[Saved entries]
:::

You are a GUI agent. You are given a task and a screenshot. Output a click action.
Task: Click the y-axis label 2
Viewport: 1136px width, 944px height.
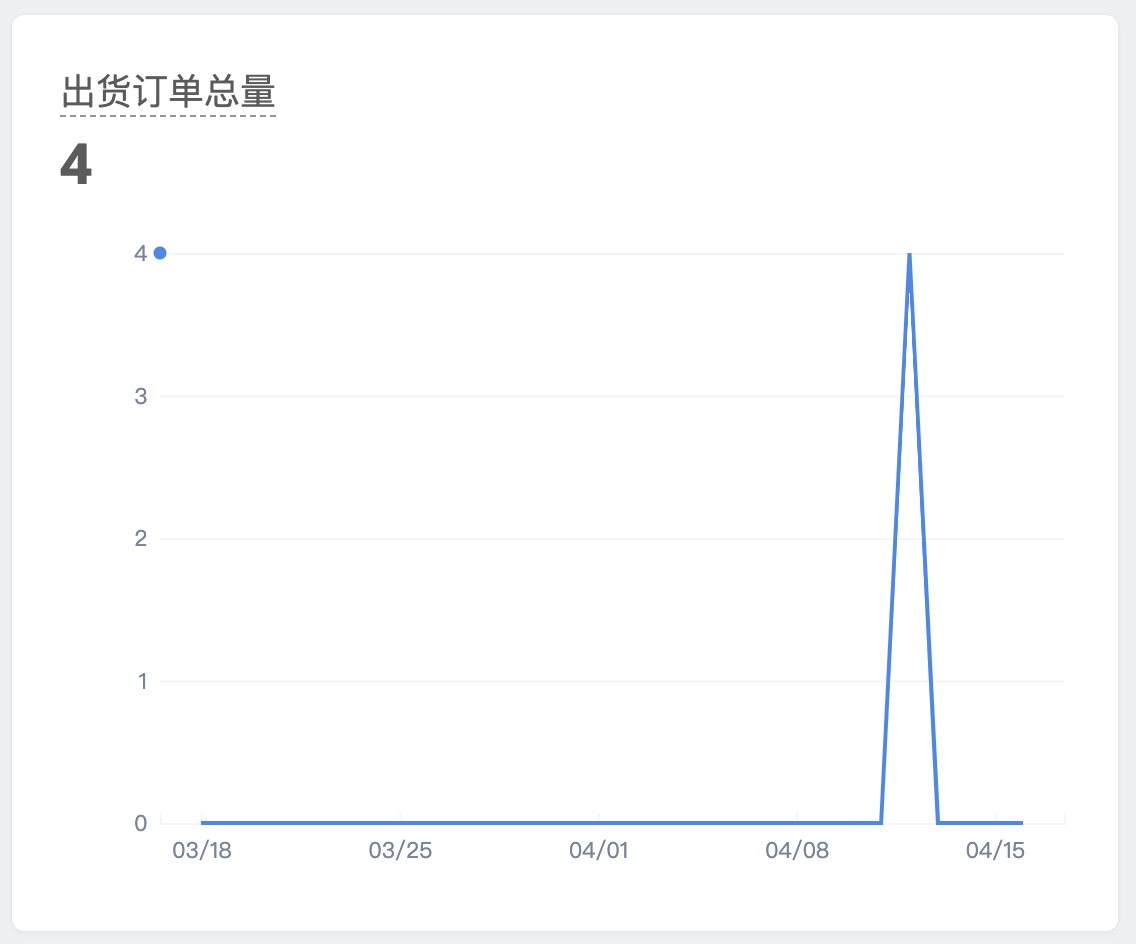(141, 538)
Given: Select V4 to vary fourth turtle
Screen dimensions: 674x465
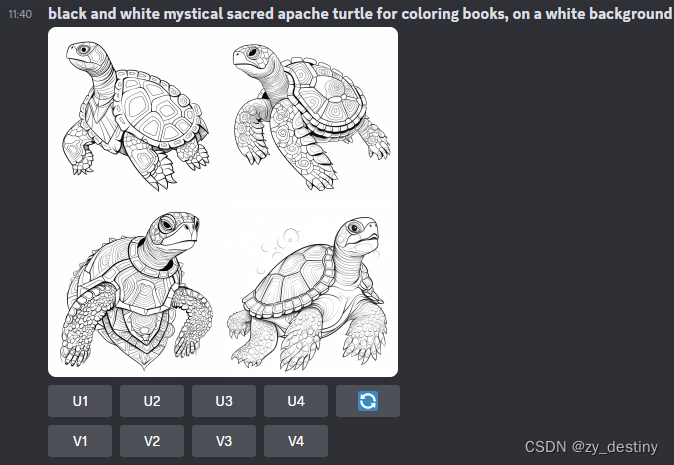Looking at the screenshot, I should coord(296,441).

:::

* _Task_
Transcribe exactly, and only, the lines from the one with "Task: Click the y-axis label 2" through the final line of the data above. The pictures stay out.

* _Response to the task_
Task: Click the y-axis label 2
Viewport: 1136px width, 944px height.
(141, 538)
Given: Select V4 to vary fourth turtle
Screen dimensions: 674x465
Looking at the screenshot, I should coord(296,441).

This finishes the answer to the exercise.